[Stored items]
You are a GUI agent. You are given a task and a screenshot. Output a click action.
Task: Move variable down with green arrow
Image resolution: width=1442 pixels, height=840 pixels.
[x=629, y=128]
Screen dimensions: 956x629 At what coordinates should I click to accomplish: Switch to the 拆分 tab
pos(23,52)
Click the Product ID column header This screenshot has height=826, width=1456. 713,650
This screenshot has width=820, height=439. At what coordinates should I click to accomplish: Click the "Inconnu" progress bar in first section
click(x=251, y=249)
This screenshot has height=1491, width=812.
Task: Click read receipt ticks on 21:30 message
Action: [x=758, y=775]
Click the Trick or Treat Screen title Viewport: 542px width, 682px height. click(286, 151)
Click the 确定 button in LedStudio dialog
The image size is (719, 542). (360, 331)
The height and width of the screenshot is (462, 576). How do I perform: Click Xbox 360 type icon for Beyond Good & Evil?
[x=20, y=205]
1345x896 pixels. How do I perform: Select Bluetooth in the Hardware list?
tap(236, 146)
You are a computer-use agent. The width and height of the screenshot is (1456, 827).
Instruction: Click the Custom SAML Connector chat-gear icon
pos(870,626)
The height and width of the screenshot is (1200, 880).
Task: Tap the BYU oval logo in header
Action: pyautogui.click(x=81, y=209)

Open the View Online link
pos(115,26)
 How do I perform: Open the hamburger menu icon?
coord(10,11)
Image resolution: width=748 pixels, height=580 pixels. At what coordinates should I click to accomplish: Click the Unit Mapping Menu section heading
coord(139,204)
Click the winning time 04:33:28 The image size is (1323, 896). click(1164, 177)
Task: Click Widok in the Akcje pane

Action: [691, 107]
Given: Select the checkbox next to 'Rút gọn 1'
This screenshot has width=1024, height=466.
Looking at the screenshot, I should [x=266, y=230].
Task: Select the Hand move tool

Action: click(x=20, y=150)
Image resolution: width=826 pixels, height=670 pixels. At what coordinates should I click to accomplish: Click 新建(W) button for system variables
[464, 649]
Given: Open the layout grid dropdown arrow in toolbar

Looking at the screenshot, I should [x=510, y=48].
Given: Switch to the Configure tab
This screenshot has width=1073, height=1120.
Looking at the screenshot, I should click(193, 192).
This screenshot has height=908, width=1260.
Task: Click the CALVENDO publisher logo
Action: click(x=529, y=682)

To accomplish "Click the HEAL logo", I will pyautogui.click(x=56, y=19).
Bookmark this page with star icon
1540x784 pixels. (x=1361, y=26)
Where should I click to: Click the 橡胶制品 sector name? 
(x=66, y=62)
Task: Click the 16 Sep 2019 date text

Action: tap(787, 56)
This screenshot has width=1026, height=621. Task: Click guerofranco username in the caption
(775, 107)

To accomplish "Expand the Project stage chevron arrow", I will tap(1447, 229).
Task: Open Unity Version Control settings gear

*WHAT TO PRODUCE*:
If a line in the entries includes the word "will", copy that line out.

*SOLUTION TO THIS EXERCISE*:
To accomplish "Click the HEAL logo", I will pyautogui.click(x=56, y=19).
To accomplish "Expand the Project stage chevron arrow", I will tap(1447, 229).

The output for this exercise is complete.